Monday, April 25, 2011

If You Win The Pulitzer, Don't Give Any Interviews

What We Call What Women Write at The Millions is an interesting essay for a few reasons. The essayist, Deena Drewis, is writing about Pulitzer Prize winner Jennifer Egan's comment in a Wall Street Journal interview that is supposed to have riled some women writers.

As a children's/YA literature person, the bit of Egan's original comment that interested me the most was: "There was that scandal with the Harvard student who was found to have plagiarized. But she had plagiarized very derivative, banal stuff. This is your big first move?
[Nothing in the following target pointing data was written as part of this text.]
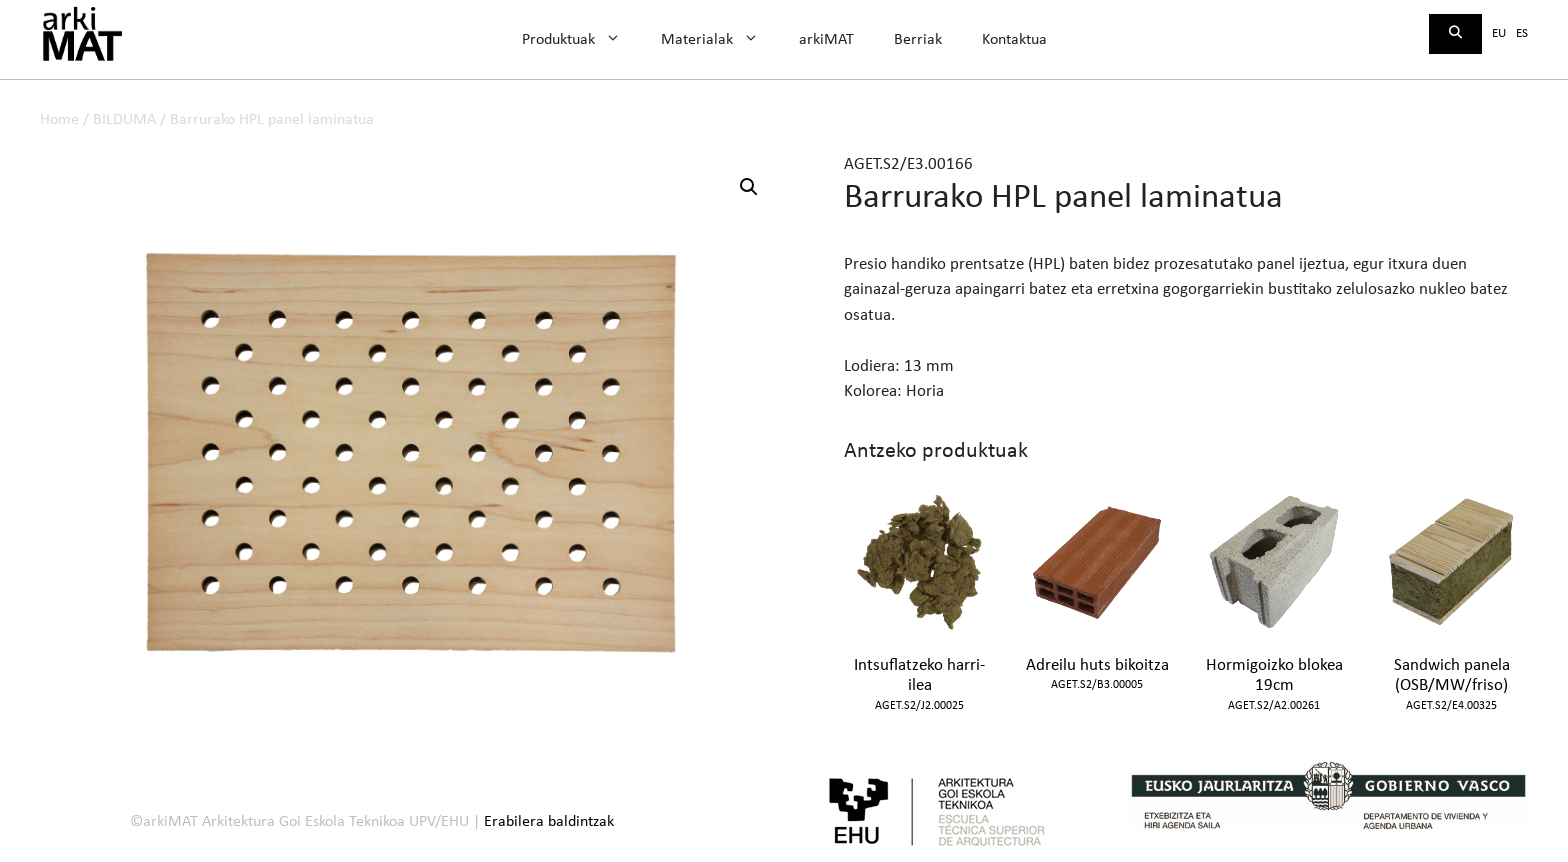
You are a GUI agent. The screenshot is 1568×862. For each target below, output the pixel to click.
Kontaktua (1014, 40)
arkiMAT (826, 40)
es (1522, 33)
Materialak (720, 40)
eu (1499, 33)
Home (59, 120)
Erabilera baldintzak (549, 822)
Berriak (918, 40)
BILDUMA (124, 120)
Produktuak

These are your models?...My advice for young female writers would be to shoot high and not cower."

Does that suggest to anyone else that if Kaavya Viswanathan had plagiarized Joyce Carol Oates or Annie Dillard her crime wouldn't have been so bad? It was the plagiarizing that was the issue, not the content of what she plagiarized. That's a whole different thing.

On the nonchildren's/YA front, the authors Egan called "derivative" and "banal" were women writers of chick lit. Drewis makes the point that many chick lit writers and fans embrace that term. "Ladies, it’s 2011," she says. "Who refers to women as “chicks” aside from Ed Hardy-wearing man-children? Uninspired as it may be, detractors calling the work “fluffy” can’t really be blamed—it’s built into the name, for god’s sake. It’s difficult to move forward in an argument about the sexist climate in publishing when a group that is supposedly trying to push for more equality has accepted and even defended a derogatory label."

This reminded me of the discussion earlier this year regarding the use of kidlit. And, of course, my own never ending complaints regarding the use of the word "girl" to describe women in their thirties, forties, fifties, and beyond.

Terminology matters. To some extent, a group will have an easier time getting respect from others if they treat themselves respectfully. Labeling themselves as children or with a word that men used toward young women (chick--young bird--young, inexperienced) makes the job harder, not easier.